Guerre en Ukraine : les soldats nord-coréens déjà en train de déserter en Russie ?

Un pays tiers directement impliqué dans la guerre russo-ukrainienne ? Après les accusations formulées par Volodymyr Zelensky lors d’un sommet européen où le président ukrainien était venu défendre son "plan de victoire", les États-Unis ont confirmé mercredi 23 octobre la présence de soldats nord-coréens en Russie.

"Nous avons la preuve que des troupes nord-coréennes se sont rendues en (...) Russie", a déclaré à des journalistes le ministre américain de la Défense, Lloyd Austin.

"Qu'est-ce qu'ils (les Nord-Coréens) font exactement ? Cela reste à voir", a-t-il poursuivi. "S'ils sont cobelligérants, s'ils ont l'intention de participer à cette guerre au nom de la Russie, c'est une question très, très grave."

Une image satellite fournie par le Service national de renseignement (NIS) de Corée du Sud montre des transferts de troupes nord-coréennes par bateau.
Une image satellite fournie par le Service national de renseignement (NIS) de Corée du Sud montre des transferts de troupes nord-coréennes par bateau. © NIS

À Bruxelles, une porte-parole de l'Otan a de son côté déclaré que les pays de l'Alliance atlantique avaient "confirmé les preuves du déploiement de troupes de la Corée du Nord en Russie". "Si ces troupes étaient destinées à combattre en Ukraine, cela marquerait une escalade significative du soutien de la Corée du Nord à la guerre illégale de la Russie", a-t-elle ajouté.

- Tâches demandées -
A. Modifiez le passage de l'article sur les soldats nord-coréens en Russie allant de "Guerre en Ukraine" jusqu'à "Défense, Lloyd Austin." en remplaçant "sommet européen" par "conseil européen".
B. Résumez en deux phrases l'article sur les soldats nord-coréens en Russie.
C. Poursuivez l'article sur les soldats nord-coréens en Russie à partir de sa dernière phrase.

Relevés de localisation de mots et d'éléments

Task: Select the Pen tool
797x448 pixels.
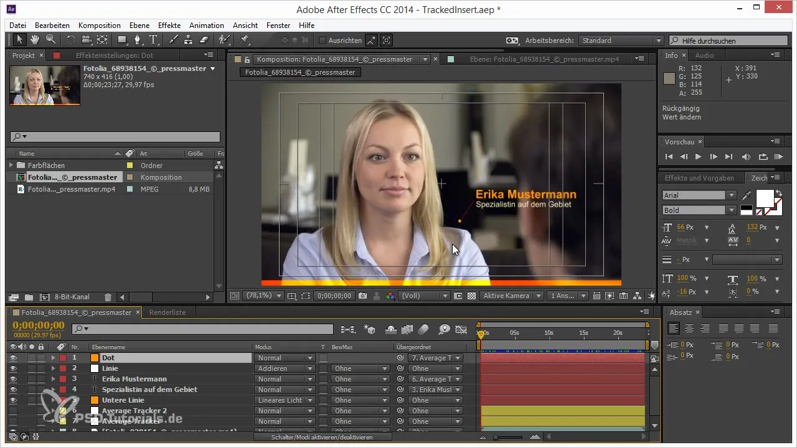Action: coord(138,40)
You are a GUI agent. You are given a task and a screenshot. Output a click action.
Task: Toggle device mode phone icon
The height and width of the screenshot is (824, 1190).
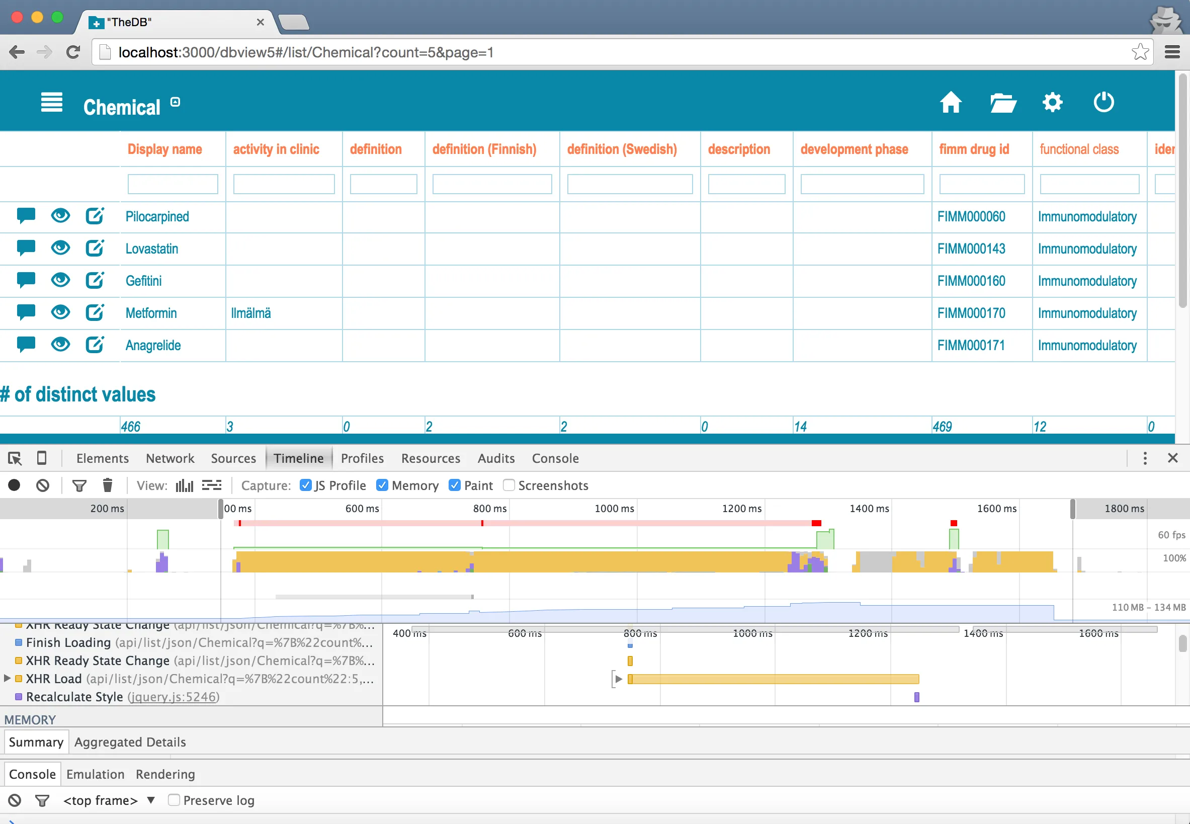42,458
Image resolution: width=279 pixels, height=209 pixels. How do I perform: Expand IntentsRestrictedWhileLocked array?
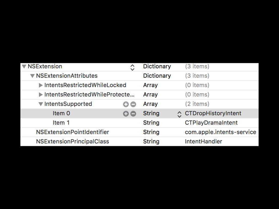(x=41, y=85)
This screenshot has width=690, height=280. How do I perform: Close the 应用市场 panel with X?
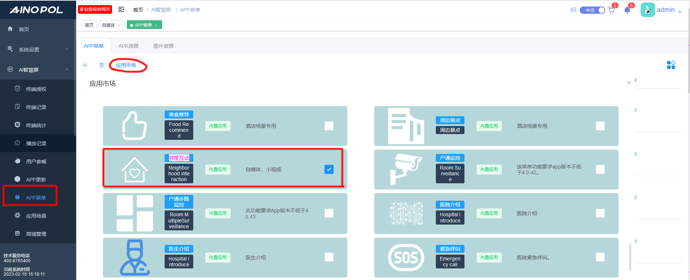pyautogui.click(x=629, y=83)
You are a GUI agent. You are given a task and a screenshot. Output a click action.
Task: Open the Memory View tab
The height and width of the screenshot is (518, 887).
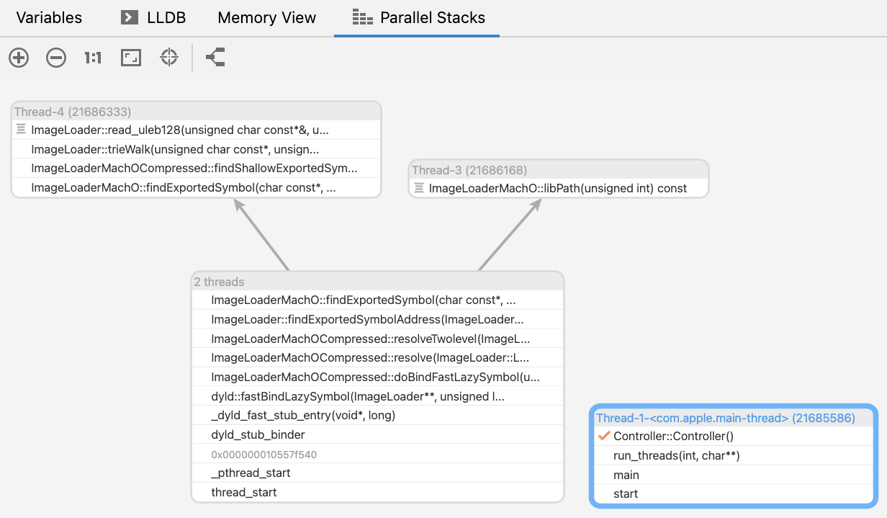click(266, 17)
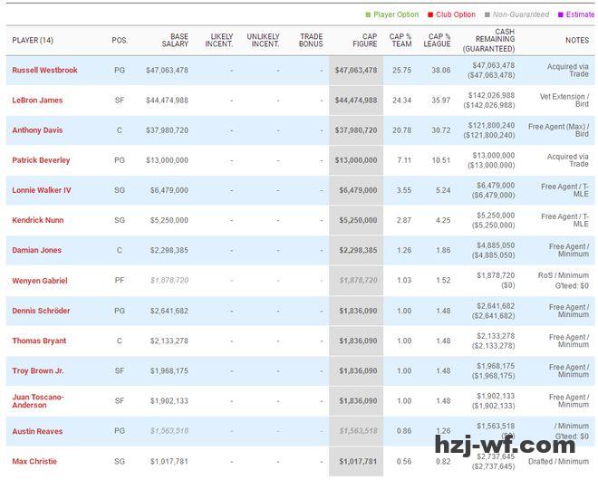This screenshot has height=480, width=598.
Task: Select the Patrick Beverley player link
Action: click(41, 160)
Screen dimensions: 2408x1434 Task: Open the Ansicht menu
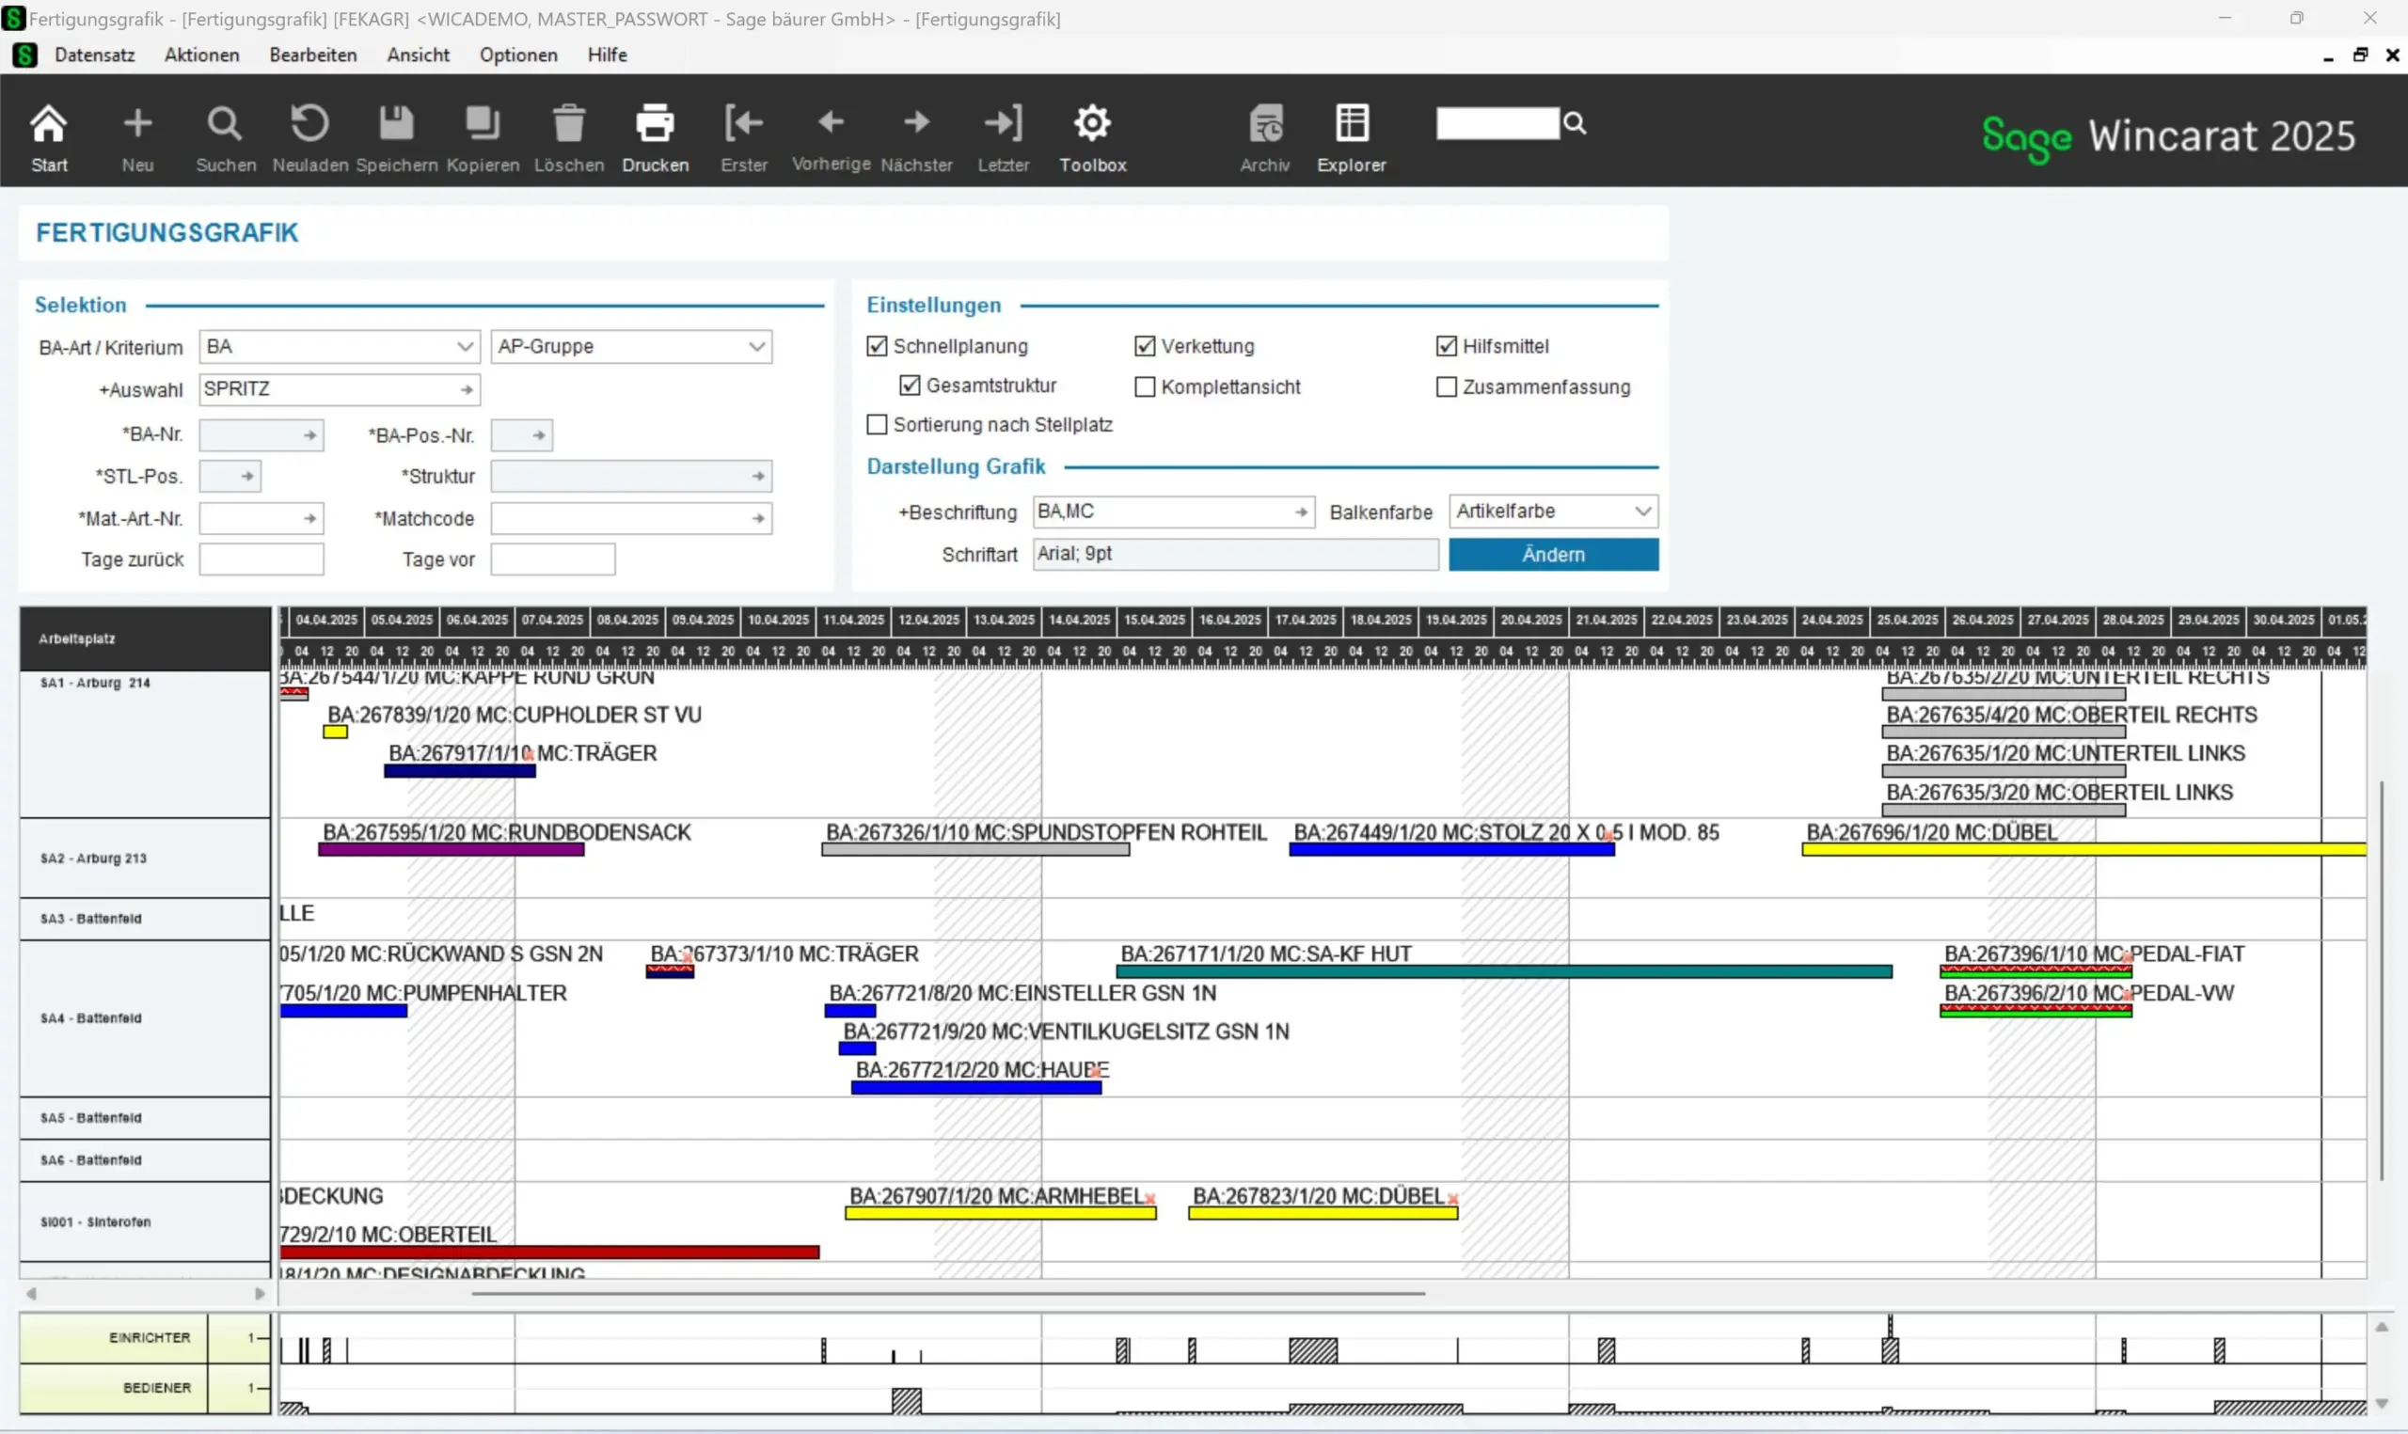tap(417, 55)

- Réponses de l'exercice -
A.
Guerre en Ukraine : les soldats nord-coréens déjà en train de déserter en Russie ?

Un pays tiers directement impliqué dans la guerre russo-ukrainienne ? Après les accusations formulées par Volodymyr Zelensky lors d’un conseil européen où le président ukrainien était venu défendre son "plan de victoire", les États-Unis ont confirmé mercredi 23 octobre la présence de soldats nord-coréens en Russie.

"Nous avons la preuve que des troupes nord-coréennes se sont rendues en (...) Russie", a déclaré à des journalistes le ministre américain de la Défense, Lloyd Austin.

B. Le mercredi 23 octobre, après des accusations formulées par Volodymyr Zelensky lors d'un sommet européen, les États-Unis ont confirmé la présence de soldats nord-coréens en Russie. L'Otan a également confirmé les preuves de ce déploiement et estime que, si ces troupes étaient destinées à combattre en Ukraine, cela marquerait une escalade significative du soutien de la Corée du Nord à la guerre menée par la Russie.

C.
C'est la première fois que Washington et ses alliés évoquent publiquement des "preuves" de la présence de ces militaires nord-coréens sur le sol russe. Avant cela, un rapport de l'agence de renseignement sud-coréenne (NIS) avait indiqué que Pyongyang avait envoyé un premier contingent de 1 500 hommes entre le 8 et le 13 octobre. D'après Séoul, jusqu'à 12 000 soldats nord-coréens pourraient être déployés par Pyongyang, qui réfute ce qu'il présente comme des "rumeurs", tandis que la Russie se contente de réponses évasives.

Une image satellite fournie par le service de renseignement sud-coréen (NIS) montre des troupes nord-coréennes dans une base militaire russe.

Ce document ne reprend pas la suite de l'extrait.